So, you’ve got together with a few others and agreed your purpose and discussed strategy. Isn’t now the time to talk tactics, develop action plans – things that really get your group excited? Or… is now the time to channel the energy of a much, much larger group of people? Could you use your launch to create a tactical plan in which everybody who attends has a stake, people’s assembly-style?
We did this when we launched Save Our Schools back in March 2017. (Save Our Schools – SOS – is a parent-led campaign for properly funded state schools shaped by educators, not politicians). We didn’t deliberately launch without a tactical plan. We just knew the time was right to go public, we wanted to catch the wave around school funding, and… we didn’t have a plan (or a concrete strategy) at that point.
We created an event with two distinct halves:
- First, key members of the campaign (parents, a headteacher and a local MP) gave short, impassioned speeches.

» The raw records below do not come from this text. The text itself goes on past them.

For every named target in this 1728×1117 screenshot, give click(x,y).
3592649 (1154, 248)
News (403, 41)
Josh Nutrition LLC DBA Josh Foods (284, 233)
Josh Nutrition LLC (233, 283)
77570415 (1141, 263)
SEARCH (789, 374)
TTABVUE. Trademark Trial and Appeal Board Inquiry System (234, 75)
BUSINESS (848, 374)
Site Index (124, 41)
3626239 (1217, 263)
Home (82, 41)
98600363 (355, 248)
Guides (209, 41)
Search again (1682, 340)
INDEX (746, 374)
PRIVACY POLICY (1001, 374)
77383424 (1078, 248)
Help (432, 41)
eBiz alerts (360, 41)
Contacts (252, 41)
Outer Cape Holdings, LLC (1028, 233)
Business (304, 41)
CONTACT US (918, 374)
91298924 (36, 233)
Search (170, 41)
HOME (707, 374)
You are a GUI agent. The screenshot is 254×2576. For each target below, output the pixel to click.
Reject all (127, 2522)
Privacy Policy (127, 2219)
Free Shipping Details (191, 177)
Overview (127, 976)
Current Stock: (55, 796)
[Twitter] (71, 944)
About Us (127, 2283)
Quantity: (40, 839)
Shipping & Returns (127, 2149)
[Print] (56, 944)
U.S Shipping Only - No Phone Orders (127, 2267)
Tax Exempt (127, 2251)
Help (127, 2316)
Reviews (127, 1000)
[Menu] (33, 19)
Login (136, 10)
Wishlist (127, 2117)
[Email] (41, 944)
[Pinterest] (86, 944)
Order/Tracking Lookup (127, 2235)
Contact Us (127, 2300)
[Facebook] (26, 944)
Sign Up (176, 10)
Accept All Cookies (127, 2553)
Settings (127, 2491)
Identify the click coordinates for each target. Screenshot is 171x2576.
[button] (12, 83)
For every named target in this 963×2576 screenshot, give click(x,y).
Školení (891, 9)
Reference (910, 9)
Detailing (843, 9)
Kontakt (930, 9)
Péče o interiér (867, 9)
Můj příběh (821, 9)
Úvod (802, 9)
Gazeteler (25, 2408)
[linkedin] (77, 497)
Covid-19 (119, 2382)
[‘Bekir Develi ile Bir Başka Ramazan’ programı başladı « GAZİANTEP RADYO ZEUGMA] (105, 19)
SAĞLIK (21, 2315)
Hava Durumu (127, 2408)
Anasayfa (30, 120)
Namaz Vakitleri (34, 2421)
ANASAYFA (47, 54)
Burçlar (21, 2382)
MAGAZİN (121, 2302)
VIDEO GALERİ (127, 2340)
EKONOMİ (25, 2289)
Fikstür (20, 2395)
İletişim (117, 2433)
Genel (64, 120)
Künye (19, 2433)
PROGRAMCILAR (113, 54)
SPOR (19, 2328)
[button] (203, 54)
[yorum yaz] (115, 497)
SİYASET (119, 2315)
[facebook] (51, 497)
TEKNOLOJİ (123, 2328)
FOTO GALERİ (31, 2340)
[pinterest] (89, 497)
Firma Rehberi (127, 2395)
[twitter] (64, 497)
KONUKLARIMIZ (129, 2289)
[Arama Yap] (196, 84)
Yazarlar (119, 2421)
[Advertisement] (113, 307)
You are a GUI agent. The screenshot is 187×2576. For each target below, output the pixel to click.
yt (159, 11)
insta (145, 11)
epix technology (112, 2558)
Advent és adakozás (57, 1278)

- Second, we gave out a list of themes that would help determine where the campaign would go next. Media, Social Media, Campaign Aims, Actions for Schools, Events, Organizing, Political lobbying, and so on. People grouped themselves according to topics that interested them and brainstormed before reporting back. Everyone had the opportunity to contribute; everyone had the opportunity to sign up for more action.
From this event came action plan gems: children from around the country delivering 30,000 SOS messages in bottles to 10 Downing St; banners going up simultaneously outside every school in our city; a sustained media and and communications campaign.
Most important, from a school hall packed to capacity with 300 people, a grassroots movement, involving the whole community, was born.